» TASK DETAILS: Below, in the news report on Rwanda, find the part that opens with the words containing "The International Committee" and closes with "delegate Marianne Coradazzi.". Write out that part word for word.

» QUOTED PASSAGE:
#####
Nairobi, Monday,

RWANDAN rebels declared victory today over the Hutu Government as

nearly two million Hutu refugees were reported to be fleeing their

tortured country for neighbouring Zaire.

Up to one million refugees have flooded the Zairean border town of

Goma and although transport planes today flew in more supplies, aid

agencies said they could not cope and many might die.

To add to the humanitarian catastrophe, a second crisis was unfolding

in south-west Rwanda inside the French-declared protection zone for

refugees.

The International Committee of the Red Cross said up to 100,000

Rwandans had fled across the zone into the Zairean border town of

Bukavu, about 65 miles south of Goma.

''It happened so suddenly and nobody is ready. The barriers are open

and nobody can stop them,'' said ICRC delegate Marianne Coradazzi.

Panic spread in the Rwandan border town of Cyangugu at dawn with

crowds looting food warehouses. Shots could be heard across the border

as soldiers tried to restore order and the situation calmed later in the

day, said Coradazzi.

The Hutu refugees are short of food and terrified that France's

Operation Turquoise will pull out of Rwanda, clearing the way for the

victorious RPF, who are mostly Tutsis, to march in.

''We're worried about the end of the French mandate on August 22. When

the French pull out it's possible we'll have millions in Bukavu,'' said

a Medecins Sans Frontieres spokeswoman.

In the Rwandan capital, Kigali, the rebels said they had swept away

the last Hutu Government resistance.
#####
» AVAILABLE DATA:
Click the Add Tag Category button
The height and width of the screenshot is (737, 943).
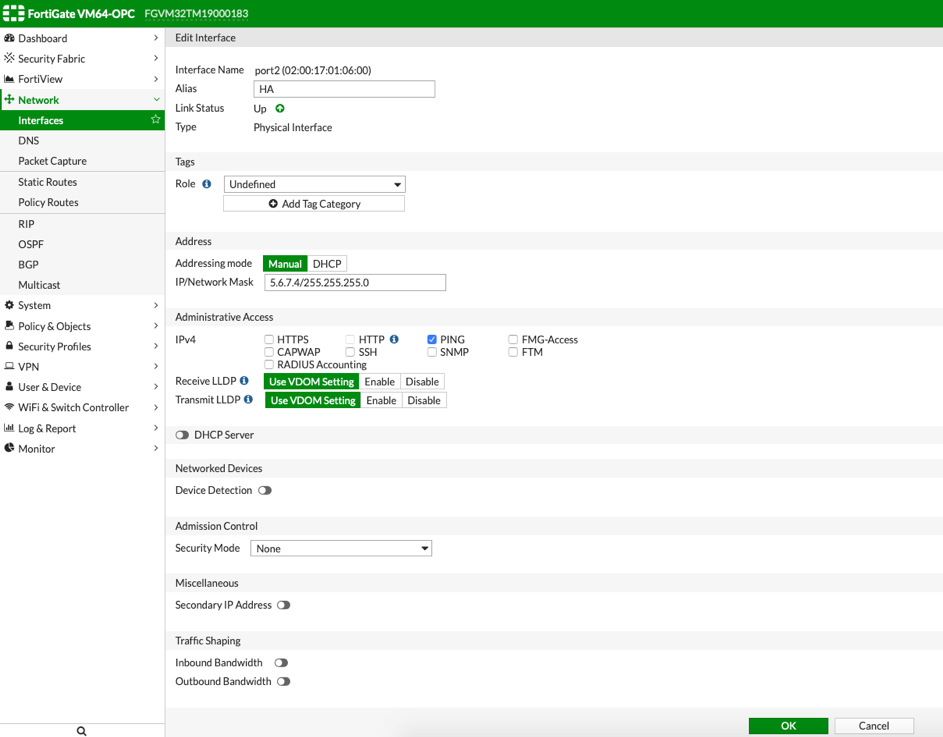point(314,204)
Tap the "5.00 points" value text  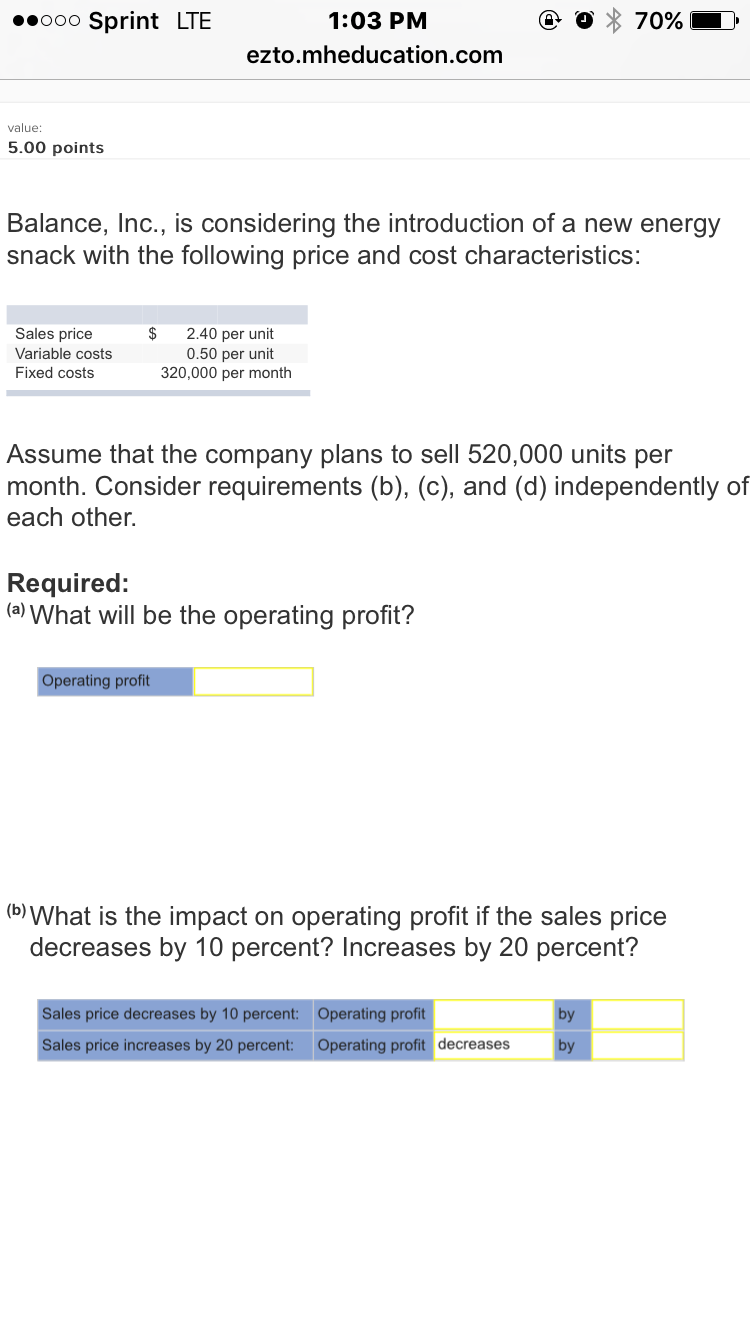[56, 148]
#####
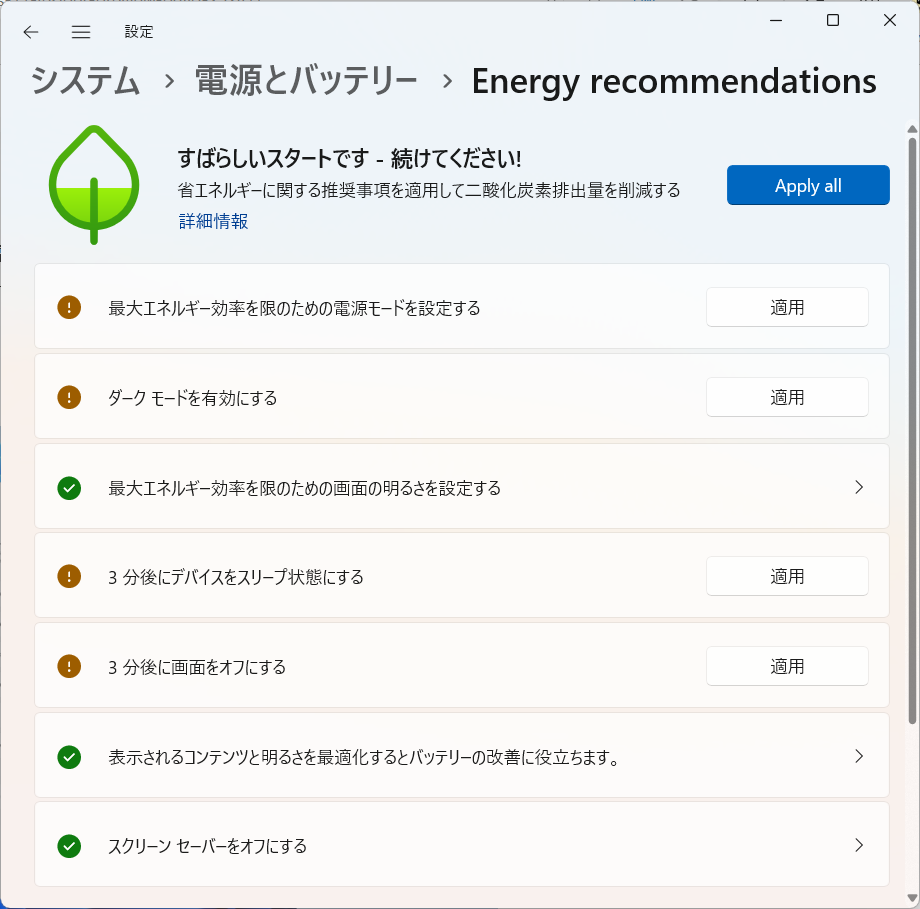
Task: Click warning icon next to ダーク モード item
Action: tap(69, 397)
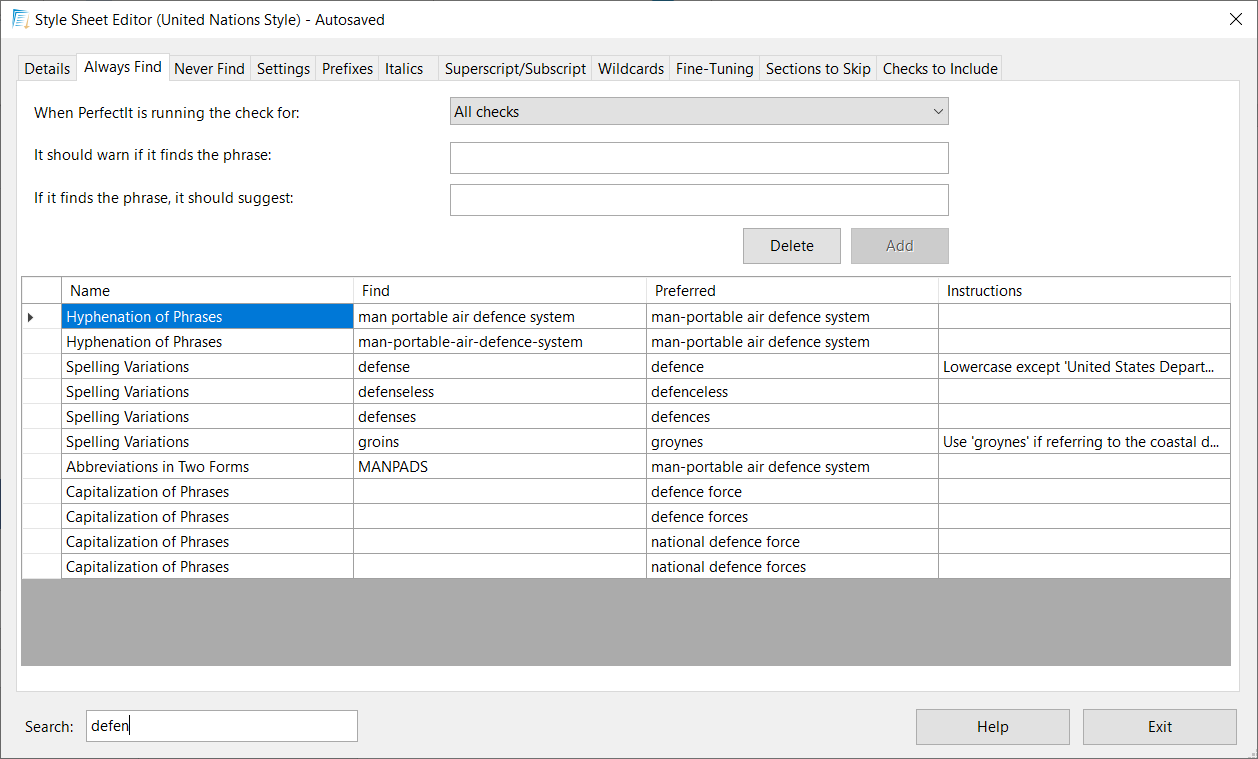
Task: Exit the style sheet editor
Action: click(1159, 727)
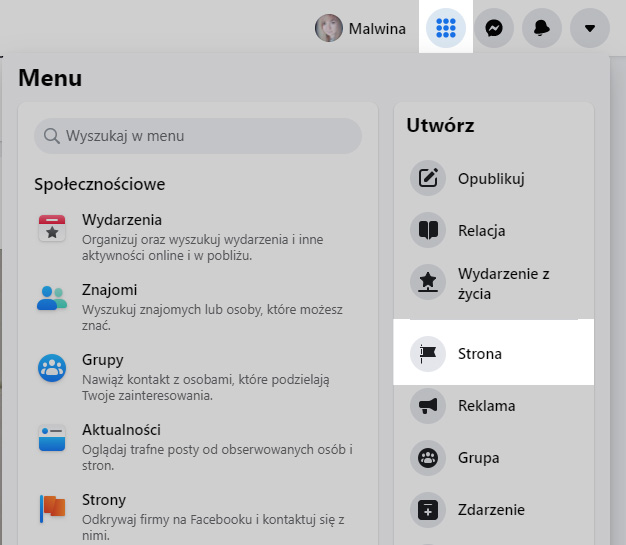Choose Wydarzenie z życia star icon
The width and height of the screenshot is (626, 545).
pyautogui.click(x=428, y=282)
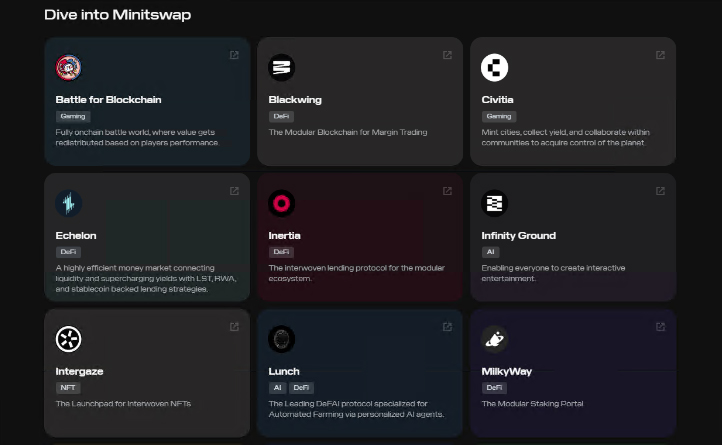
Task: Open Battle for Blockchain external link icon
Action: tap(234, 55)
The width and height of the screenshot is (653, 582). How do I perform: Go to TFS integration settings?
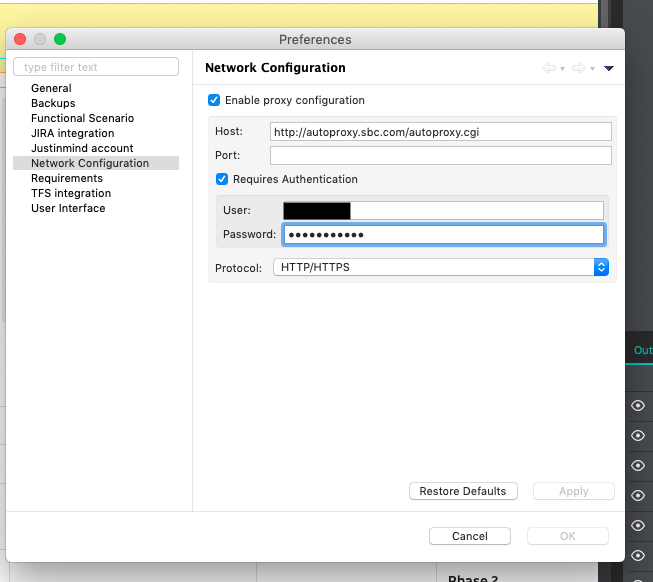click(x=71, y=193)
#####
» ANSWER TO THE PROBLEM:
The International Committee of the Red Cross said up to 100,000

Rwandans had fled across the zone into the Zairean border town of

Bukavu, about 65 miles south of Goma.

''It happened so suddenly and nobody is ready. The barriers are open

and nobody can stop them,'' said ICRC delegate Marianne Coradazzi.